The NTFS3 driver corrupted a bunch of directories on my external hard drive, which sucked. Ever since it was introduced in Linux 5.15, it has caused filesystem corruption for many people, and it still has critical bugs in Linux 6.1, which is the kernel version I use on my desktop. I do not know how such a buggy filesystem driver made it into a stable kernel release...

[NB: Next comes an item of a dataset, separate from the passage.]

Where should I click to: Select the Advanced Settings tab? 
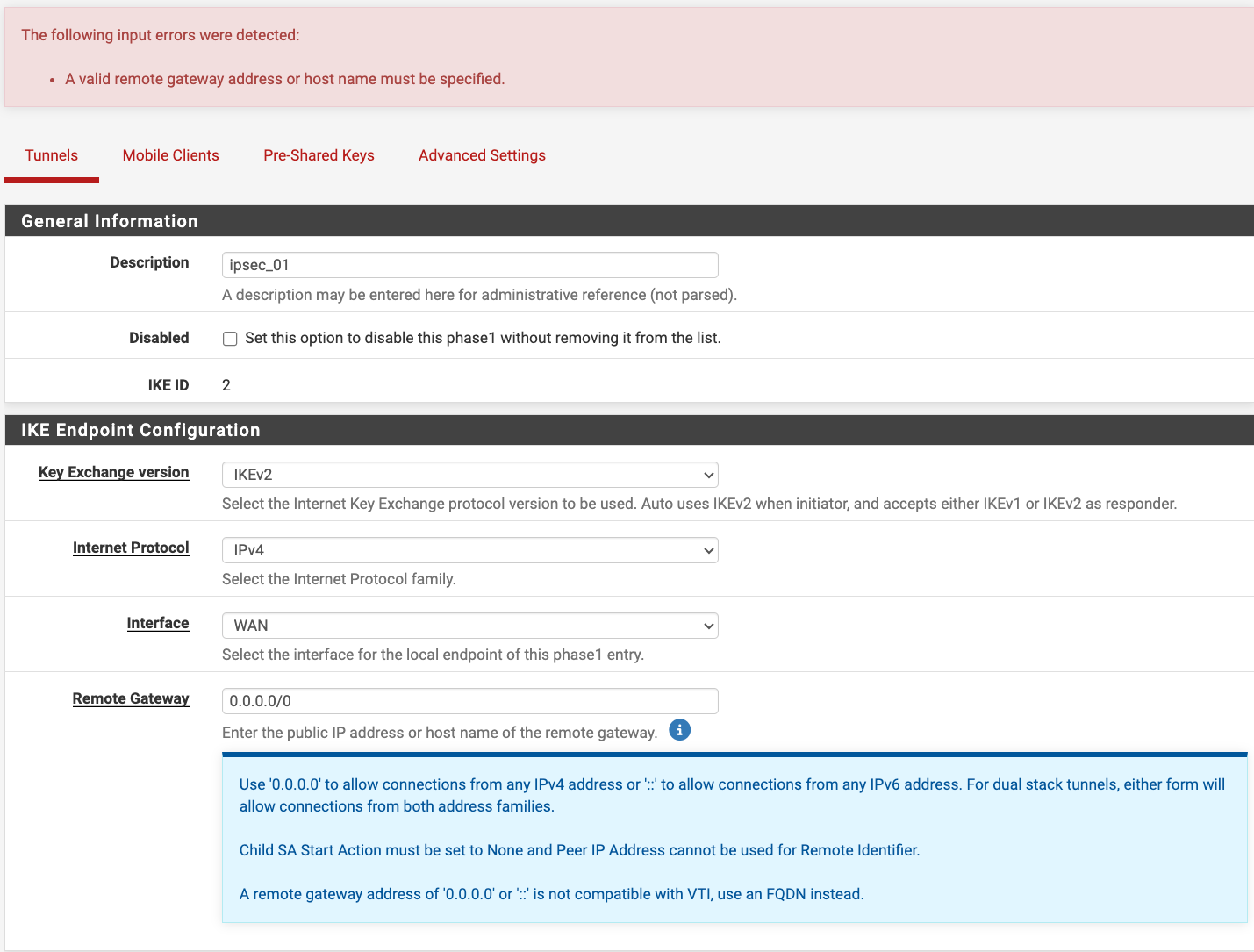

I thought I was using the NTFS-3G userspace driver, which has never caused any problems for me, but it turns out that I was not. Apparently, NTFS3 has priority over NTFS-3G, which I did not know beforehand. The corruption became apparent when rsync started using way too much RAM for no reason, and it turns out that opening one of the folders on my external hard drive caused my file browser to freeze. Using dmesg, I saw a ton of errors in the kernel log about a corrupted inode, and that is when I realized that the buggy NTFS3 driver was being used instead of the more stable NTFS-3G driver.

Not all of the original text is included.